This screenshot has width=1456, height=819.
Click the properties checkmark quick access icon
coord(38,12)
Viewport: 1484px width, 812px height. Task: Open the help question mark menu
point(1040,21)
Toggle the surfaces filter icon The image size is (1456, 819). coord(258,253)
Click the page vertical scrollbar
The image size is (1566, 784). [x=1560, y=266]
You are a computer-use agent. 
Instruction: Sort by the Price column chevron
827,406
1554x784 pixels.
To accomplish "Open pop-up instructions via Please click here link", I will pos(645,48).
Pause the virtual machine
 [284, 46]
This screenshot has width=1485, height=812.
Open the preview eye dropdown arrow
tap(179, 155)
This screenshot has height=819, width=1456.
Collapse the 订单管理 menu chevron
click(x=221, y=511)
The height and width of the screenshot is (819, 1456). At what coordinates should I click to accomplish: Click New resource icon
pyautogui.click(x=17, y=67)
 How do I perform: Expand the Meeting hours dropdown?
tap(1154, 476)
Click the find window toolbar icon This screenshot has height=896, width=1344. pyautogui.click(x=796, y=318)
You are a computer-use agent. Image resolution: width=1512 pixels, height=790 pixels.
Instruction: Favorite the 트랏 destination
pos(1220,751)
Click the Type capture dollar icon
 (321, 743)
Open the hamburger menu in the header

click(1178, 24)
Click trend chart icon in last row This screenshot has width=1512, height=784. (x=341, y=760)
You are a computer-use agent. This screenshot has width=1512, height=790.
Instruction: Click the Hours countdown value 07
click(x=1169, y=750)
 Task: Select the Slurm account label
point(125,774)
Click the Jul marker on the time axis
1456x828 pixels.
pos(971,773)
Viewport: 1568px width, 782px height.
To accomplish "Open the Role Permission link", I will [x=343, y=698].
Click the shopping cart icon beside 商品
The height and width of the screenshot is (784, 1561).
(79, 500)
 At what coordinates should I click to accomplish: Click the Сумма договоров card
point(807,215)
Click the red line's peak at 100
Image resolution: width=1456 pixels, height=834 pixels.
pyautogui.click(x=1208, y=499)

• • • • • • •

WORK REQUIRED:
Print the records above exactly. Omit nothing.

FINAL ANSWER:
This screenshot has width=1456, height=819.
Click the properties checkmark quick access icon
coord(38,12)
Viewport: 1484px width, 812px height. Task: Open the help question mark menu
point(1040,21)
Toggle the surfaces filter icon The image size is (1456, 819). coord(258,253)
Click the page vertical scrollbar
The image size is (1566, 784). [x=1560, y=266]
You are a computer-use agent. 
Instruction: Sort by the Price column chevron
827,406
1554x784 pixels.
To accomplish "Open pop-up instructions via Please click here link", I will pos(645,48).
Pause the virtual machine
 [284, 46]
This screenshot has width=1485, height=812.
Open the preview eye dropdown arrow
tap(179, 155)
This screenshot has height=819, width=1456.
Collapse the 订单管理 menu chevron
click(x=221, y=511)
The height and width of the screenshot is (819, 1456). At what coordinates should I click to accomplish: Click New resource icon
pyautogui.click(x=17, y=67)
 How do I perform: Expand the Meeting hours dropdown?
tap(1154, 476)
Click the find window toolbar icon This screenshot has height=896, width=1344. pyautogui.click(x=796, y=318)
You are a computer-use agent. Image resolution: width=1512 pixels, height=790 pixels.
Instruction: Favorite the 트랏 destination
pos(1220,751)
Click the Type capture dollar icon
 (321, 743)
Open the hamburger menu in the header

click(1178, 24)
Click trend chart icon in last row This screenshot has width=1512, height=784. (x=341, y=760)
You are a computer-use agent. This screenshot has width=1512, height=790.
Instruction: Click the Hours countdown value 07
click(x=1169, y=750)
 Task: Select the Slurm account label
point(125,774)
Click the Jul marker on the time axis
1456x828 pixels.
pos(971,773)
Viewport: 1568px width, 782px height.
To accomplish "Open the Role Permission link", I will [x=343, y=698].
Click the shopping cart icon beside 商品
The height and width of the screenshot is (784, 1561).
(79, 500)
 At what coordinates should I click to accomplish: Click the Сумма договоров card
point(807,215)
Click the red line's peak at 100
Image resolution: width=1456 pixels, height=834 pixels.
pyautogui.click(x=1208, y=499)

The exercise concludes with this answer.